:: Text excerpt ::
Re: ORDS Restart requirement

From: kris rice <kris.rice_at_jokr.net>
Date: Tue, 19 Oct 2021 10:43:16 -0400
Message-ID: <CAPVZWiM8+NwOw-uUe_g6eXB9QXJq2HgX=totY7N7bgBOpZ6G-w_at_mail.gmail.com>



Ruan,
  There was an issue a while back that if not available at startup it was flagged and never revisited. That was changed but I can not recall what version. There were basically 2 issues that got addressed. 1) what you see in that a down db is bad listed and 2) connecting to every defined db at startup. What version are you using?

-kris

On Mon, Oct 18, 2021 at 7:24 PM Ruan Linehan <ruandav_at_gmail.com> wrote:

> Hi Kris/Tim,
>
> After quite a few various scenario based attempts at "breaking" the
> connectivity between ORDS and the DB endpoints, I think I have observed
> what is really going on. Trying to recreate my original suggested symptom
> by creating a service availability disconnect, even for long periods of
> time, was unsuccessful; insofar as ORDS always then successfully resumed
> work once the DB connection was re-established (Which is good). So
> apologies for mis-representing the issue in my original mail.
>
> I investigated some of the older historical APEX logs. What is more likely
> happening in our situation, is that restarts of the ORDS services (i.e.
> Which we do frequently to introduce new endpoint configs) on the load
> balanced VMs is sometimes crossing over with periodic maintenance window
> periods of individual pluggable databases.

:: Parts of the exercise ::
(1) List every person named in the ORDS restart email thread.
(2) In the ORDS restart email thread, why does Ruan say the ORDS services get restarted so often?
(3) Continue the ORDS restart email thread from its last sentence.

:: Data extract ::
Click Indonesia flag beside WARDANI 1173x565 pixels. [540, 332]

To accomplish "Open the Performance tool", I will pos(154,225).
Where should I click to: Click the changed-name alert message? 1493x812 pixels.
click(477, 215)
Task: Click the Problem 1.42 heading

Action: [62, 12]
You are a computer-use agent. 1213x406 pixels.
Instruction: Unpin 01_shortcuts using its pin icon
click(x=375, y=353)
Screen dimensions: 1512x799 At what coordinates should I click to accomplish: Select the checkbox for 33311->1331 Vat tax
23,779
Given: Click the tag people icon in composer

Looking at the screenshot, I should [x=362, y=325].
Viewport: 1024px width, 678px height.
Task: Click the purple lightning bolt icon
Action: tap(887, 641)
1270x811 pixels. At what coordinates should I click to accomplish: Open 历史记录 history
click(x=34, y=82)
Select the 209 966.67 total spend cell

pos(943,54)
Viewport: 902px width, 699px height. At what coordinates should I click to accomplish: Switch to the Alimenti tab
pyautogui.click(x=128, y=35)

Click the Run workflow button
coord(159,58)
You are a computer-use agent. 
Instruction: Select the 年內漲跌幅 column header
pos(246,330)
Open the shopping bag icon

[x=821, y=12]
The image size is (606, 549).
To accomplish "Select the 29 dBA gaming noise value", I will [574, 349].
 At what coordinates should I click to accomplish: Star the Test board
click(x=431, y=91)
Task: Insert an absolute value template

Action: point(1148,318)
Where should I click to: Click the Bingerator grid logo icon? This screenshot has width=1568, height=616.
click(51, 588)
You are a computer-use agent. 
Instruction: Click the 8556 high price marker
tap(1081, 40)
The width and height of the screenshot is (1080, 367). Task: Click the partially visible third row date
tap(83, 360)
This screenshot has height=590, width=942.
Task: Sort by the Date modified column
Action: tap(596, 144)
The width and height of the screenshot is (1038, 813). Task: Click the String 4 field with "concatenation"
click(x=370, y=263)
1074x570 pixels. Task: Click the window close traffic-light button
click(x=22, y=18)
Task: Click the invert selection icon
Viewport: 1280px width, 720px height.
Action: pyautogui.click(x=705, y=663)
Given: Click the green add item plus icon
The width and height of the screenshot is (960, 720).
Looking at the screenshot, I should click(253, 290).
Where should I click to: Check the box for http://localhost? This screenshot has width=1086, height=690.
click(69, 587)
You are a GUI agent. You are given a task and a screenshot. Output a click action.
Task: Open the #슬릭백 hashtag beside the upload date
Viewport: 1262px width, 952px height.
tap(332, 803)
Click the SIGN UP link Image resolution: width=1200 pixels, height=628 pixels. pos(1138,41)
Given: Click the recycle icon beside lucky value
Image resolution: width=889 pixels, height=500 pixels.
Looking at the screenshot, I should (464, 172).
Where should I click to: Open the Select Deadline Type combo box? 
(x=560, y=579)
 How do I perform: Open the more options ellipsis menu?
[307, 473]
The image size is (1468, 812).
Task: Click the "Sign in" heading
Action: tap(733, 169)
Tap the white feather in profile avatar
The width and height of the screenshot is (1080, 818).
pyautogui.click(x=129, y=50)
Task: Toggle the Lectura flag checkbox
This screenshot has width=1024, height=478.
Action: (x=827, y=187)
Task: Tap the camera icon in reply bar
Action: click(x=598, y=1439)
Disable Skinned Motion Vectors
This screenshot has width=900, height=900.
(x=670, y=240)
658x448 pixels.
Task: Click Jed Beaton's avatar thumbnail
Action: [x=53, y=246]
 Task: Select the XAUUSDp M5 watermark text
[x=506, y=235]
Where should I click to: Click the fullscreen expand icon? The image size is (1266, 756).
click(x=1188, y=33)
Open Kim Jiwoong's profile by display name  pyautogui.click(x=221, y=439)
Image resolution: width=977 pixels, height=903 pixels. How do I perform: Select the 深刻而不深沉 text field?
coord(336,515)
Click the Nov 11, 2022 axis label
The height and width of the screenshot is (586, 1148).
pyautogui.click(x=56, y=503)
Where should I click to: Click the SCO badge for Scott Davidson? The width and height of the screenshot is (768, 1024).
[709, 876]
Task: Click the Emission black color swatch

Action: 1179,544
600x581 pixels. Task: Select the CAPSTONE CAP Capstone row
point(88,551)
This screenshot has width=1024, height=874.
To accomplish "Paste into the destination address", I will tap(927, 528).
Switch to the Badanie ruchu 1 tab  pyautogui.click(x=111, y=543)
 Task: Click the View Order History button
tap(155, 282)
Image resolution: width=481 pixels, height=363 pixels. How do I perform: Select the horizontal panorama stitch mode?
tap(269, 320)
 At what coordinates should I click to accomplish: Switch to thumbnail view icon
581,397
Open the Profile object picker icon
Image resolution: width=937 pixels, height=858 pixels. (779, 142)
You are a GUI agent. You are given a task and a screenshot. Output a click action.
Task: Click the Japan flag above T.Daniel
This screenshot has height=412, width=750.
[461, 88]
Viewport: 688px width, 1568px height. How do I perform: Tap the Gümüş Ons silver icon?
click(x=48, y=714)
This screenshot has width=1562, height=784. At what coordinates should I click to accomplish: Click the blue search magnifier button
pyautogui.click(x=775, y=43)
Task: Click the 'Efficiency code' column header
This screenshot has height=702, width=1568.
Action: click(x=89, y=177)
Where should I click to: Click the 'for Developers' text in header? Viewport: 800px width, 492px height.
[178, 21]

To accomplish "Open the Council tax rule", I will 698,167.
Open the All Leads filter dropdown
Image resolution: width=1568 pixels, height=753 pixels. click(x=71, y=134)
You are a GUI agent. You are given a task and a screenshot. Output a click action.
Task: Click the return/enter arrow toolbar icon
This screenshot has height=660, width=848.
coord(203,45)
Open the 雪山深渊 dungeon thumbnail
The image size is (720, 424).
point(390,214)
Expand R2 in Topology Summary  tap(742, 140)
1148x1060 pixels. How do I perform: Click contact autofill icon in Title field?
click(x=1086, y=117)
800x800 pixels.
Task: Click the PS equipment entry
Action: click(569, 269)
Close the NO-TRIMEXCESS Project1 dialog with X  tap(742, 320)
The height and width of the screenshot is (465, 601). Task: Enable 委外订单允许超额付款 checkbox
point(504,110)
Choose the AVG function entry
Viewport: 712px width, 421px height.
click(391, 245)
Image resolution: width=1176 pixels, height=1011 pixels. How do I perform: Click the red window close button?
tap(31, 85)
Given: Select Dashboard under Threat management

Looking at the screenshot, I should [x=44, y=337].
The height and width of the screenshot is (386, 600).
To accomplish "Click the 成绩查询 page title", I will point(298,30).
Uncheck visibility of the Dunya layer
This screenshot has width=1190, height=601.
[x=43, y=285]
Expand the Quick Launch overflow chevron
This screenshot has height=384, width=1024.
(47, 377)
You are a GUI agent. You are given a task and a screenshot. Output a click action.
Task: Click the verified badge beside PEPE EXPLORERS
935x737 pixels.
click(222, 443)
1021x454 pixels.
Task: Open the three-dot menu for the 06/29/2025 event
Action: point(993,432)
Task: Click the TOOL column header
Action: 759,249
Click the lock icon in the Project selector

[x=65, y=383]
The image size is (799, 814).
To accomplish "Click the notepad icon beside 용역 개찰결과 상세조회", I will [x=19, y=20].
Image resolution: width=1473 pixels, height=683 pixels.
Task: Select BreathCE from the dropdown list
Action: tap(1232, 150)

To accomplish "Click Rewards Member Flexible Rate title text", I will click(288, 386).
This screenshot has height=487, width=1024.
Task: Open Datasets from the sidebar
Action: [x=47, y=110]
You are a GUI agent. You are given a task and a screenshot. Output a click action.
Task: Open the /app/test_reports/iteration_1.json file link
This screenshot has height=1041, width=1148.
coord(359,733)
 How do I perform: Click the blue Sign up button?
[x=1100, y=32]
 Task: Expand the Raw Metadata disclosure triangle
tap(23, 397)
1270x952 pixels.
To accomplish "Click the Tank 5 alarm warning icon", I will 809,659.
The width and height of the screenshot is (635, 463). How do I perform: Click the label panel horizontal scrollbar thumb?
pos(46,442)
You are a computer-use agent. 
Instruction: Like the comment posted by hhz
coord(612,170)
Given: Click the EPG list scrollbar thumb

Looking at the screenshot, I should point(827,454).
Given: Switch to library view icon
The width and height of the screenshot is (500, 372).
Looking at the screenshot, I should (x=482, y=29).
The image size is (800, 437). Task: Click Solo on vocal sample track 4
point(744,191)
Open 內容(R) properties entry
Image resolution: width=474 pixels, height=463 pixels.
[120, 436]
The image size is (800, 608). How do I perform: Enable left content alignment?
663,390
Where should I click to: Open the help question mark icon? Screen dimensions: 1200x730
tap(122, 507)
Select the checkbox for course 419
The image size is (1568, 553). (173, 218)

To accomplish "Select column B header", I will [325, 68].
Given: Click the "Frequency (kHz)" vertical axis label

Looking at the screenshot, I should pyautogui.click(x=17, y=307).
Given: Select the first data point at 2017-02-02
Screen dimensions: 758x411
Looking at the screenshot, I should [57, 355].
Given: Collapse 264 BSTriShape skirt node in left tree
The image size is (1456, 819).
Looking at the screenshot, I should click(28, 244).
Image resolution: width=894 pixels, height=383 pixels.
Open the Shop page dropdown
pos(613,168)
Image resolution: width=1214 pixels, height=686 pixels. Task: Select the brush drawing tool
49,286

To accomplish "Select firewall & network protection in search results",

:: Answer set ::
(1) Kris Rice, Ruan Linehan, Tim

(2) To introduce new endpoint configs.

(3)
>
> Therefore, sometimes it will happen that for 1 in 100 endpoints, there
> will be an ORDS complaint with respect to the initial startup validation of
> the pool config. e.g. "WARNING: The pool named: |apex|pu| is missing and
> will be ignored: The database service named: |apex|pu| does not exist."
> These startup errors were not being properly trapped / flagged as part of
> our processes, so I can easily fix that.
>
> Testing of this scenario with an ORDS startup, whilst a PDB database
> service is currently down, does result in the connection never establishing
> once the PDB service is eventually started. So I believe this is actually
> what is occurring for us; Not a disconnect of the database from ORDS, but
> it is the initial startup verification which if unsuccessful for a
> particular endpoint, means that the pool entry is literally "ignored" from
> then on.
>
> I assume this is the expected behaviour and if so, is there any work
> around beyond a restart of ORDS at that point?
>
> Kind regards,
> Ruan
>
> On Tue, Oct 12, 2021 at 9:58 PM Ruan Linehan <ruandav_at_gmail.com> wrote:
>
>> *"and it never requires a restart. The pools should reestablish
>> themselves as needed"*
>>
>> Thanks Tim and Kris for taking the time to reply.
>>
>> Well, that is quite puzzling to me that our 'broken' connection issue
>> seems unexpected to you both; but it also makes me hopeful that this is
>> some mis-config or error in implementation on our part. I'm certainly not
>> proficient in configuring ORDS as I'm usually investigating from the other
>> side of the (database) fence. I'm intrigued now, as you mentioned Tim, that
>> maybe we have some sequence of events or triggers leading to our particular
>> issue. Yes, we have multiple ORDS installs on separate VMs behind a
>> load-balancer.
>>
>> I've just "broken" a non-production environment ORDS web services pool
>> connection in the last hour, by stopping the PDB services and killing
>> existing ORDS sessions to test. I'm going to leave this down now for a few
>> different periods of hours to see what happens and will reply back here
>> with some specifics.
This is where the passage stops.